Europe's leaders find themselves in a strange situation this week, as their stout defense of their systematic approach to drug registration via the European Medicines Agency has come under challenge not only externally, from the launch of the first COVID vaccine in the UK and the US, but also internally, from some of Europe's own politicians, impatient for vaccination to start within their own countries. The EU's formal response to the situation has been schizophrenic, trying simultaneously to justify its painstaking review on safety grounds, while placating its critics by promising faster action to bring vaccines to patients.
The rumblings date back to early December, when news broke that the UK was allowing emergency use of the BioNTech/Pfizer vaccine—and German health minister Jens Spahn, in his role as the current president of the EU's health council, valiantly defended the EU's choice to go for a marketing authorization, with the full review of data and the post-marketing conditions that this entails, at the cost of more time. Getting it right was more important than getting it quick, he argued. But since then, with the FDA following the UK route to a fast release, and the pictures flashed around the world of citizens getting their first doses of the vaccine, the positions have changed.
In Germany—where BioNTech is based and did the work that led to the vaccine—the contrast was just too provoking, as smiling UK patients walked away from doctors' offices confident they had been given a life-saving jab, while German infection figures soared so sharply that Chancellor Angela Merkel effectively banned Christmas in a bid to hold back the spread. It was Spahn himself who broke the dam of restraint, openly complaining in social media and press interviews about the delay in EMA approval. Within days his angst had been echoed by politicians across Europe.

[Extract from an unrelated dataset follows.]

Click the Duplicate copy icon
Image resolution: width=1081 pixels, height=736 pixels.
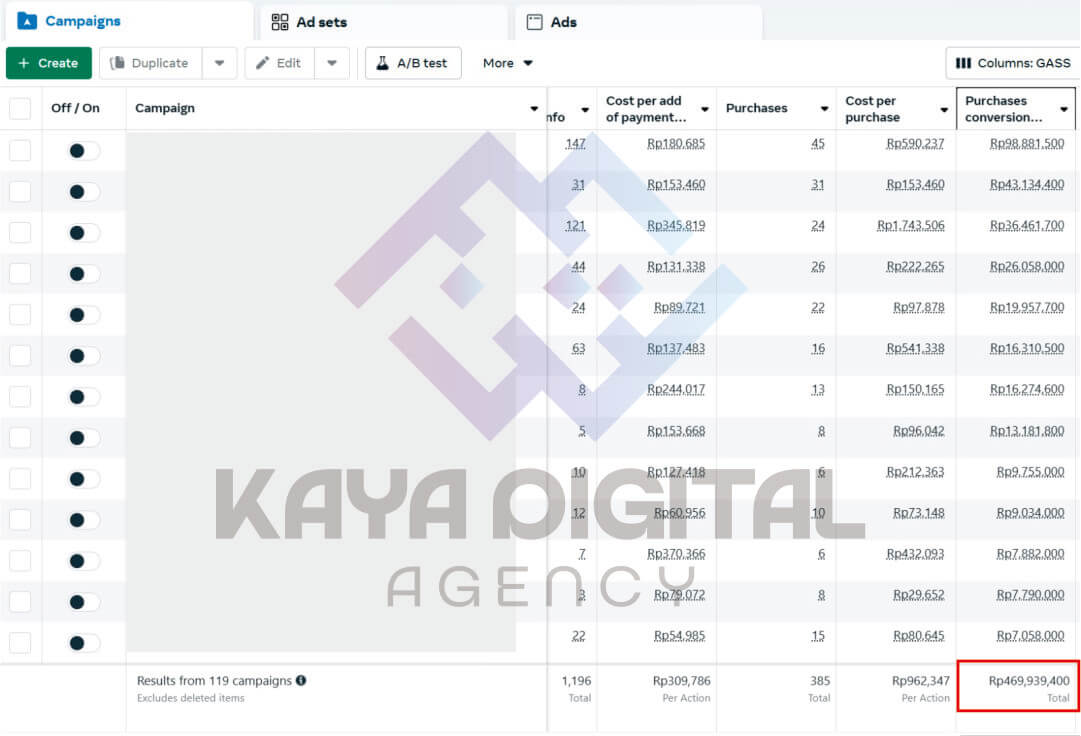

EMA, while still proclaiming its total independence from political pressure, advanced by a week the date for its decisive meeting on the vaccine—but even this was not enough to stem the flow of anger. By December 16, the health ministers of Germany, France, Spain, Italy, Belgium, the Netherlands and Switzerland announced that they would start vaccination on December 27—blatantly ignoring the possibility that EMA might not, in fact, reach a favorable opinion on the product. Members of the European Parliament—not always masters of understatement—accused the EU and EMA of falling behind schedule, of disarray and a lack of coordination, and of concealing their assessments and plans from proper scrutiny.
Even the European Commission hierarchy—President Ursula von der Leyen, vice-president Margaritis Schinas, and health commissioner Stella Kyriakides, all of whom had been adamant that safety would come first and that all must hang upon EMA's view, suddenly found that their earlier remarks could be ignored, and confidently pronounced that December 27 would be 'Vaccination Day', no ifs, no buts, and with a simultaneous roll-out across the 27 member states as the clear objective. Further attempts at mollification emerged late on Thursday, when EMA announced it was also going to advance the crucial meeting on the second candidate in line, the Moderna vaccine, from January 12 to January 16 "due to the incredible efforts of everybody involved in these assessments," said Emer Cooke, EMA executive director. Kyriakides immediately indicated her endorsement of the plan, "Every day and hour makes a difference," she tweeted.
It is an inglorious spectacle, where political expediency appears to be suddenly triumphing over the EU's much-vaunted attachment to evidence-based decision-making, and where last week's commitments seem to be disposable at the convenience of the moment.